- Directions for this task
Output the lines below verbatim, leaving out the pictures.

- Input data
━━━━

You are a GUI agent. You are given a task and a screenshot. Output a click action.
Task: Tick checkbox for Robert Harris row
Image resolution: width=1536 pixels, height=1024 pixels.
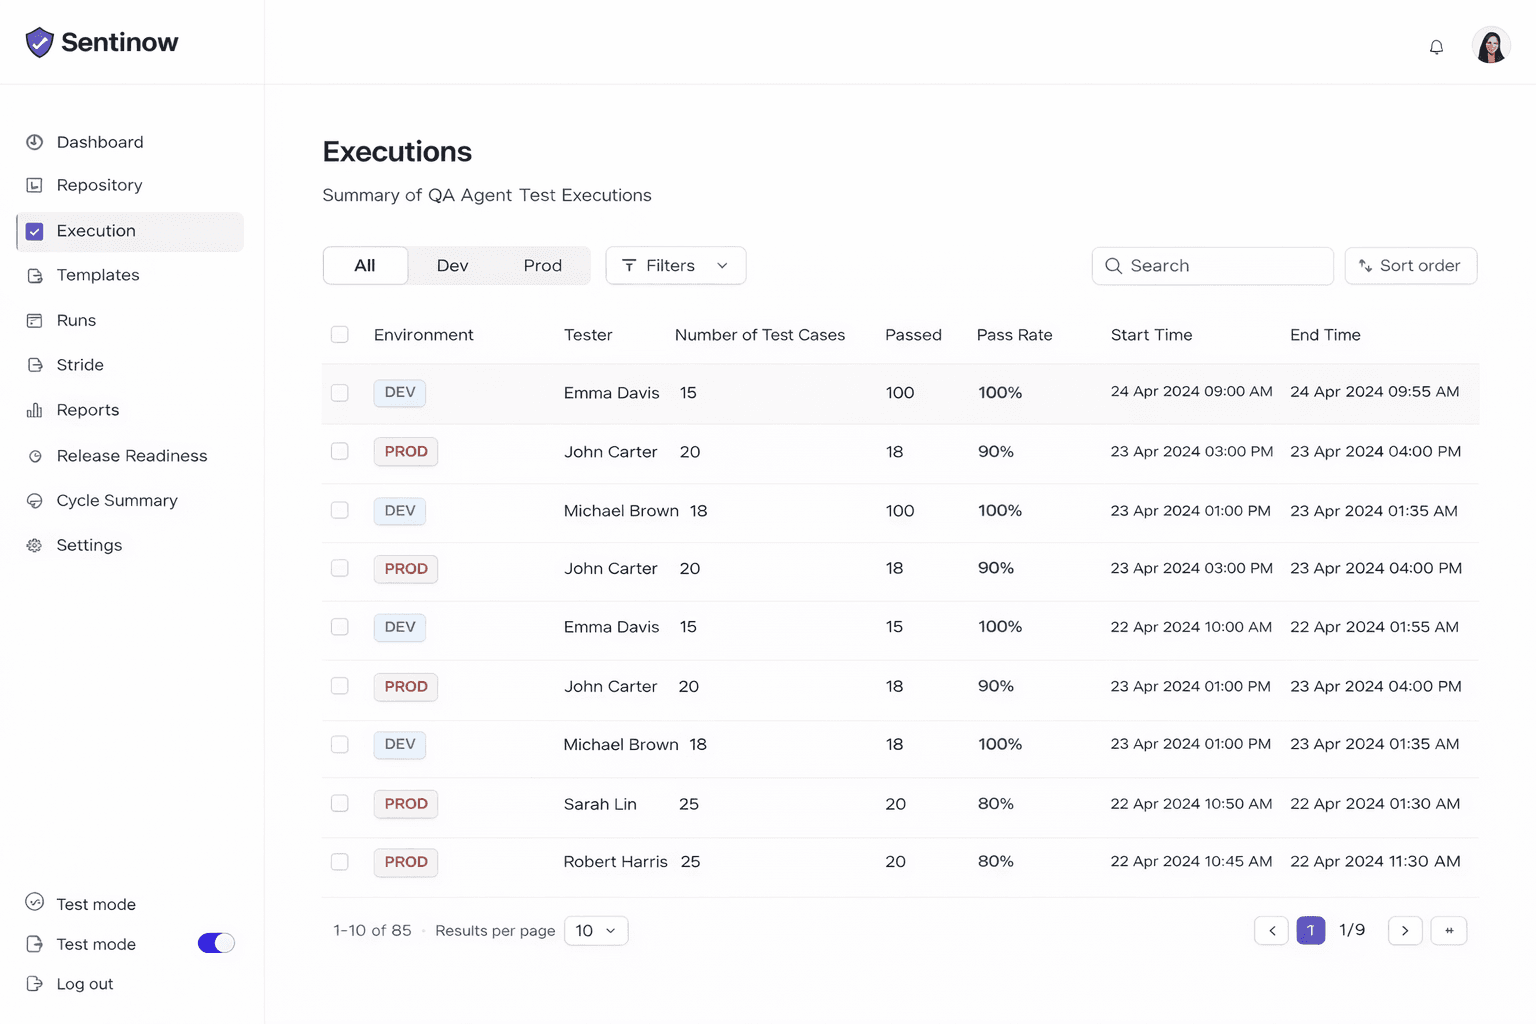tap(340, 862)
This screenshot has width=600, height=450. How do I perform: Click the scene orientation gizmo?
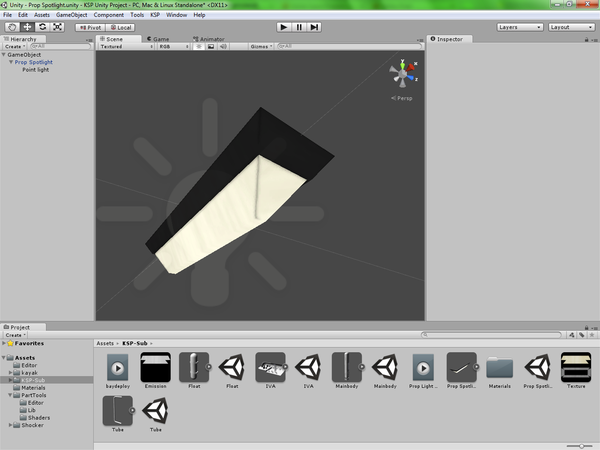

━━━━

- Result of the exercise
You are a GUI agent. You are given a task and a screenshot. Output a click action.
Task: Tick checkbox for Robert Harris row
Image resolution: width=1536 pixels, height=1024 pixels.
tap(340, 862)
This screenshot has width=600, height=450. How do I perform: Click the scene orientation gizmo?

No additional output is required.